==== Given information ====

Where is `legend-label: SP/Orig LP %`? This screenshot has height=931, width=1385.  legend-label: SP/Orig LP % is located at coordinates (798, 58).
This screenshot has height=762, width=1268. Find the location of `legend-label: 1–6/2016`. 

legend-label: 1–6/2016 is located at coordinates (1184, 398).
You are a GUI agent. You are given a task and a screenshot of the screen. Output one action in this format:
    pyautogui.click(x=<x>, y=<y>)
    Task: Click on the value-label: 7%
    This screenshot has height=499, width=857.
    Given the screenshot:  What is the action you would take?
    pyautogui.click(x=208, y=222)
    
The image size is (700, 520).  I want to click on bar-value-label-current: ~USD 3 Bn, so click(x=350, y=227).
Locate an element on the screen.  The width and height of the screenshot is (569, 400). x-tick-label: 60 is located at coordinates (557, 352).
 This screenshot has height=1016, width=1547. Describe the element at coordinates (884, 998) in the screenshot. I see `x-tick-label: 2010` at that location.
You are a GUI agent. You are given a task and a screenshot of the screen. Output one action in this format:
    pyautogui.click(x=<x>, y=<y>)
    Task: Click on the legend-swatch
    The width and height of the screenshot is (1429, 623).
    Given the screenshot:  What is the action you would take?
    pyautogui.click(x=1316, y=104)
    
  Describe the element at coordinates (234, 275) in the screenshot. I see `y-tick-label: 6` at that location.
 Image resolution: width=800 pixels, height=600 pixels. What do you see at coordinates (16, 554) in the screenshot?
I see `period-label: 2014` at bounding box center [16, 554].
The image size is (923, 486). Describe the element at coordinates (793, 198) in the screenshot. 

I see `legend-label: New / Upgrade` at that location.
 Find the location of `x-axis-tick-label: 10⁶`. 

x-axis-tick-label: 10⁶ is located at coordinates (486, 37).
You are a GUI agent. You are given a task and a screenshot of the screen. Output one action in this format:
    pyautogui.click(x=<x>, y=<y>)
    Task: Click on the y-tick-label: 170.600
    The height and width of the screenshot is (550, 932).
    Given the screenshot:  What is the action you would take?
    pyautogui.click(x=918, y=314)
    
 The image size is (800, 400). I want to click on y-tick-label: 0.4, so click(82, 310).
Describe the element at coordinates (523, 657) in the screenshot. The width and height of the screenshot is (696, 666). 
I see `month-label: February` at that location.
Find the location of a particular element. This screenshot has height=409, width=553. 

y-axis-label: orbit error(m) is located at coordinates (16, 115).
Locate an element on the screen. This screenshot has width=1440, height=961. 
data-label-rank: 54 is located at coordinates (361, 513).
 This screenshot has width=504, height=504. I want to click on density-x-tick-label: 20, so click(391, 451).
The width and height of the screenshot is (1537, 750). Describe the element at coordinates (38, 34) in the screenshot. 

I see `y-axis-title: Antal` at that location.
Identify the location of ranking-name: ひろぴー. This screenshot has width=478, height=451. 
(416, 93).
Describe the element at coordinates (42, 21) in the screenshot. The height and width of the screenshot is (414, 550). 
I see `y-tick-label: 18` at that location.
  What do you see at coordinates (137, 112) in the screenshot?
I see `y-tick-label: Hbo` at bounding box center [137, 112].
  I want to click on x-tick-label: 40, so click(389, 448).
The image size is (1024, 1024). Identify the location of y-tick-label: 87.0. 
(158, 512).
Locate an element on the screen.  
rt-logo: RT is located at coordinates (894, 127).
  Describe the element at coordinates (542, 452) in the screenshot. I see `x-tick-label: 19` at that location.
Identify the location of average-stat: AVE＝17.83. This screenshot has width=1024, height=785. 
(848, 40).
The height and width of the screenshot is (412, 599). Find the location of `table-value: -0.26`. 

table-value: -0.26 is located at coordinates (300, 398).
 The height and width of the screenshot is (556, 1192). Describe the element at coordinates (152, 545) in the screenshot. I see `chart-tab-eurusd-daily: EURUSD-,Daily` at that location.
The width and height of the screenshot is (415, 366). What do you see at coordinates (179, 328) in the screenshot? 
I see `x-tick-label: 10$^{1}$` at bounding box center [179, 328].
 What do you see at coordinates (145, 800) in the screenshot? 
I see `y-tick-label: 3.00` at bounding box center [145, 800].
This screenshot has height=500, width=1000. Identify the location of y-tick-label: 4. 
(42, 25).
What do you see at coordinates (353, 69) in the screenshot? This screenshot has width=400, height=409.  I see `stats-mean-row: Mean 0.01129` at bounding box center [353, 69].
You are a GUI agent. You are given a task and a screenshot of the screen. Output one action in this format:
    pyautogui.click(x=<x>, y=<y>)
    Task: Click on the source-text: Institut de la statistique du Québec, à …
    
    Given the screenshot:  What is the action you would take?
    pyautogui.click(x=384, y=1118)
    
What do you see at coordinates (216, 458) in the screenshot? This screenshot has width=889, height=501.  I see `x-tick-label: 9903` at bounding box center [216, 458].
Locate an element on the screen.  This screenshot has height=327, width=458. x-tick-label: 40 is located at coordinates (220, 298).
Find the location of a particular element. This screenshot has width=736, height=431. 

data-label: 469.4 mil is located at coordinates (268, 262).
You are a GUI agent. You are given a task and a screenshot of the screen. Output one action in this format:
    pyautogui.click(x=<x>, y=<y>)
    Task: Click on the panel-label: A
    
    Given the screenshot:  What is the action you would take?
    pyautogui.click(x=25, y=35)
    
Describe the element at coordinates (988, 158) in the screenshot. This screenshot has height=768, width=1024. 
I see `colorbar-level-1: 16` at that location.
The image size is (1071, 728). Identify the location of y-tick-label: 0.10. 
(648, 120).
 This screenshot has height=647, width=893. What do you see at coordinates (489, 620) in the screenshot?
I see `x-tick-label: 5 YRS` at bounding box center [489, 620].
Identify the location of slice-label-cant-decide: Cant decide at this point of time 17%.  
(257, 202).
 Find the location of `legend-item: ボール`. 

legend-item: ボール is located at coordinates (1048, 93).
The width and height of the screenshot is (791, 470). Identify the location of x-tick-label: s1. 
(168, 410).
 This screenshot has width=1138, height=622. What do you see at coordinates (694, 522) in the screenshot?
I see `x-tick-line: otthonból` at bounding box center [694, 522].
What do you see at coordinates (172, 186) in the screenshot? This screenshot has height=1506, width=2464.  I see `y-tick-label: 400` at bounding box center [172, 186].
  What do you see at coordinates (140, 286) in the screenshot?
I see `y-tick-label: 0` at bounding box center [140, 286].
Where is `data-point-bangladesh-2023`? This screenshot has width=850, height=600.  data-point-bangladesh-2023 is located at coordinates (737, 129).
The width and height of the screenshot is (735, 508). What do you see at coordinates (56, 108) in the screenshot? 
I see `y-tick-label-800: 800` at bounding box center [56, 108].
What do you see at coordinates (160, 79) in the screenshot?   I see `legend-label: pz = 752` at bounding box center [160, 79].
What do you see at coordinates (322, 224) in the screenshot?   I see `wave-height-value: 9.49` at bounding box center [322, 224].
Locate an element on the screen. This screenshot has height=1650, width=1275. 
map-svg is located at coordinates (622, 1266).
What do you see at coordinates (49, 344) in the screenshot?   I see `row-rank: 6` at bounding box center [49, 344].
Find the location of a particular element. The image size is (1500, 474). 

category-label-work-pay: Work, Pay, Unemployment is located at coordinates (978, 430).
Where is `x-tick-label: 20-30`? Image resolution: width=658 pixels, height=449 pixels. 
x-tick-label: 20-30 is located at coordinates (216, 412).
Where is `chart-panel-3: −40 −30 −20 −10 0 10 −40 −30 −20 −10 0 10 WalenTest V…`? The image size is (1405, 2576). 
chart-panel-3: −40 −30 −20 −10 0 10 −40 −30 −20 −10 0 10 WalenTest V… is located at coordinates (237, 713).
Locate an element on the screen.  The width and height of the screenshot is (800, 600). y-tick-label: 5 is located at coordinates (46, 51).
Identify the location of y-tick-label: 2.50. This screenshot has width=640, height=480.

====

Assigned task:
Give every line of the data above as a numbered list, leaving out the blank lines.

Result of the task:
1. Where is `legend-label: SP/Orig LP %`? This screenshot has height=931, width=1385.  legend-label: SP/Orig LP % is located at coordinates (798, 58).
2. This screenshot has height=762, width=1268. Find the location of `legend-label: 1–6/2016`. 
3. legend-label: 1–6/2016 is located at coordinates (1184, 398).
4. You are a GUI agent. You are given a task and a screenshot of the screen. Output one action in this format:
5.     pyautogui.click(x=<x>, y=<y>)
6.     Task: Click on the value-label: 7%
7.     This screenshot has height=499, width=857.
8.     Given the screenshot:  What is the action you would take?
9.     pyautogui.click(x=208, y=222)
10. The image size is (700, 520).  I want to click on bar-value-label-current: ~USD 3 Bn, so click(x=350, y=227).
11. Locate an element on the screen.  The width and height of the screenshot is (569, 400). x-tick-label: 60 is located at coordinates (557, 352).
12.  This screenshot has height=1016, width=1547. Describe the element at coordinates (884, 998) in the screenshot. I see `x-tick-label: 2010` at that location.
13. You are a GUI agent. You are given a task and a screenshot of the screen. Output one action in this format:
14.     pyautogui.click(x=<x>, y=<y>)
15.     Task: Click on the legend-swatch
16.     The width and height of the screenshot is (1429, 623).
17.     Given the screenshot:  What is the action you would take?
18.     pyautogui.click(x=1316, y=104)
19.   Describe the element at coordinates (234, 275) in the screenshot. I see `y-tick-label: 6` at that location.
20.  Image resolution: width=800 pixels, height=600 pixels. What do you see at coordinates (16, 554) in the screenshot?
21. I see `period-label: 2014` at bounding box center [16, 554].
22. The image size is (923, 486). Describe the element at coordinates (793, 198) in the screenshot. 
23. I see `legend-label: New / Upgrade` at that location.
24.  Find the location of `x-axis-tick-label: 10⁶`. 
25. x-axis-tick-label: 10⁶ is located at coordinates (486, 37).
26. You are a GUI agent. You are given a task and a screenshot of the screen. Output one action in this format:
27.     pyautogui.click(x=<x>, y=<y>)
28.     Task: Click on the y-tick-label: 170.600
29.     The height and width of the screenshot is (550, 932).
30.     Given the screenshot:  What is the action you would take?
31.     pyautogui.click(x=918, y=314)
32.  The image size is (800, 400). I want to click on y-tick-label: 0.4, so click(82, 310).
33. Describe the element at coordinates (523, 657) in the screenshot. The width and height of the screenshot is (696, 666). 
34. I see `month-label: February` at that location.
35. Find the location of a particular element. This screenshot has height=409, width=553. 
36. y-axis-label: orbit error(m) is located at coordinates (16, 115).
37. Locate an element on the screen. This screenshot has width=1440, height=961. 
38. data-label-rank: 54 is located at coordinates (361, 513).
39.  This screenshot has width=504, height=504. I want to click on density-x-tick-label: 20, so click(391, 451).
40. The width and height of the screenshot is (1537, 750). Describe the element at coordinates (38, 34) in the screenshot. 
41. I see `y-axis-title: Antal` at that location.
42. Identify the location of ranking-name: ひろぴー. This screenshot has width=478, height=451. 
43. (416, 93).
44. Describe the element at coordinates (42, 21) in the screenshot. The height and width of the screenshot is (414, 550). 
45. I see `y-tick-label: 18` at that location.
46.   What do you see at coordinates (137, 112) in the screenshot?
47. I see `y-tick-label: Hbo` at bounding box center [137, 112].
48.   I want to click on x-tick-label: 40, so click(389, 448).
49. The image size is (1024, 1024). Identify the location of y-tick-label: 87.0. 
50. (158, 512).
51. Locate an element on the screen.  
52. rt-logo: RT is located at coordinates (894, 127).
53.   Describe the element at coordinates (542, 452) in the screenshot. I see `x-tick-label: 19` at that location.
54. Identify the location of average-stat: AVE＝17.83. This screenshot has width=1024, height=785. 
55. (848, 40).
56. The height and width of the screenshot is (412, 599). Find the location of `table-value: -0.26`. 
57. table-value: -0.26 is located at coordinates (300, 398).
58.  The height and width of the screenshot is (556, 1192). Describe the element at coordinates (152, 545) in the screenshot. I see `chart-tab-eurusd-daily: EURUSD-,Daily` at that location.
59. The width and height of the screenshot is (415, 366). What do you see at coordinates (179, 328) in the screenshot? 
60. I see `x-tick-label: 10$^{1}$` at bounding box center [179, 328].
61.  What do you see at coordinates (145, 800) in the screenshot? 
62. I see `y-tick-label: 3.00` at bounding box center [145, 800].
63. This screenshot has height=500, width=1000. Identify the location of y-tick-label: 4. 
64. (42, 25).
65. What do you see at coordinates (353, 69) in the screenshot? This screenshot has width=400, height=409.  I see `stats-mean-row: Mean 0.01129` at bounding box center [353, 69].
66. You are a GUI agent. You are given a task and a screenshot of the screen. Output one action in this format:
67.     pyautogui.click(x=<x>, y=<y>)
68.     Task: Click on the source-text: Institut de la statistique du Québec, à …
69.     Given the screenshot:  What is the action you would take?
70.     pyautogui.click(x=384, y=1118)
71. What do you see at coordinates (216, 458) in the screenshot? This screenshot has width=889, height=501.  I see `x-tick-label: 9903` at bounding box center [216, 458].
72. Locate an element on the screen.  This screenshot has height=327, width=458. x-tick-label: 40 is located at coordinates (220, 298).
73. Find the location of a particular element. This screenshot has width=736, height=431. 
74. data-label: 469.4 mil is located at coordinates (268, 262).
75. You are a GUI agent. You are given a task and a screenshot of the screen. Output one action in this format:
76.     pyautogui.click(x=<x>, y=<y>)
77.     Task: Click on the panel-label: A
78.     Given the screenshot:  What is the action you would take?
79.     pyautogui.click(x=25, y=35)
80. Describe the element at coordinates (988, 158) in the screenshot. This screenshot has height=768, width=1024. 
81. I see `colorbar-level-1: 16` at that location.
82. The image size is (1071, 728). Identify the location of y-tick-label: 0.10. 
83. (648, 120).
84.  This screenshot has height=647, width=893. What do you see at coordinates (489, 620) in the screenshot?
85. I see `x-tick-label: 5 YRS` at bounding box center [489, 620].
86. Identify the location of slice-label-cant-decide: Cant decide at this point of time 17%.  
87. (257, 202).
88.  Find the location of `legend-item: ボール`. 
89. legend-item: ボール is located at coordinates (1048, 93).
90. The width and height of the screenshot is (791, 470). Identify the location of x-tick-label: s1. 
91. (168, 410).
92.  This screenshot has width=1138, height=622. What do you see at coordinates (694, 522) in the screenshot?
93. I see `x-tick-line: otthonból` at bounding box center [694, 522].
94. What do you see at coordinates (172, 186) in the screenshot? This screenshot has height=1506, width=2464.  I see `y-tick-label: 400` at bounding box center [172, 186].
95.   What do you see at coordinates (140, 286) in the screenshot?
96. I see `y-tick-label: 0` at bounding box center [140, 286].
97. Where is `data-point-bangladesh-2023`? This screenshot has width=850, height=600.  data-point-bangladesh-2023 is located at coordinates (737, 129).
98. The width and height of the screenshot is (735, 508). What do you see at coordinates (56, 108) in the screenshot? 
99. I see `y-tick-label-800: 800` at bounding box center [56, 108].
100. What do you see at coordinates (160, 79) in the screenshot?   I see `legend-label: pz = 752` at bounding box center [160, 79].
101. What do you see at coordinates (322, 224) in the screenshot?   I see `wave-height-value: 9.49` at bounding box center [322, 224].
102. Locate an element on the screen. This screenshot has height=1650, width=1275. 
103. map-svg is located at coordinates (622, 1266).
104. What do you see at coordinates (49, 344) in the screenshot?   I see `row-rank: 6` at bounding box center [49, 344].
105. Find the location of a particular element. The image size is (1500, 474). 
106. category-label-work-pay: Work, Pay, Unemployment is located at coordinates (978, 430).
107. Where is `x-tick-label: 20-30`? Image resolution: width=658 pixels, height=449 pixels. 
108. x-tick-label: 20-30 is located at coordinates (216, 412).
109. Where is `chart-panel-3: −40 −30 −20 −10 0 10 −40 −30 −20 −10 0 10 WalenTest V…`? The image size is (1405, 2576). 
110. chart-panel-3: −40 −30 −20 −10 0 10 −40 −30 −20 −10 0 10 WalenTest V… is located at coordinates (237, 713).
111. Locate an element on the screen.  The width and height of the screenshot is (800, 600). y-tick-label: 5 is located at coordinates (46, 51).
112. Identify the location of y-tick-label: 2.50. This screenshot has width=640, height=480.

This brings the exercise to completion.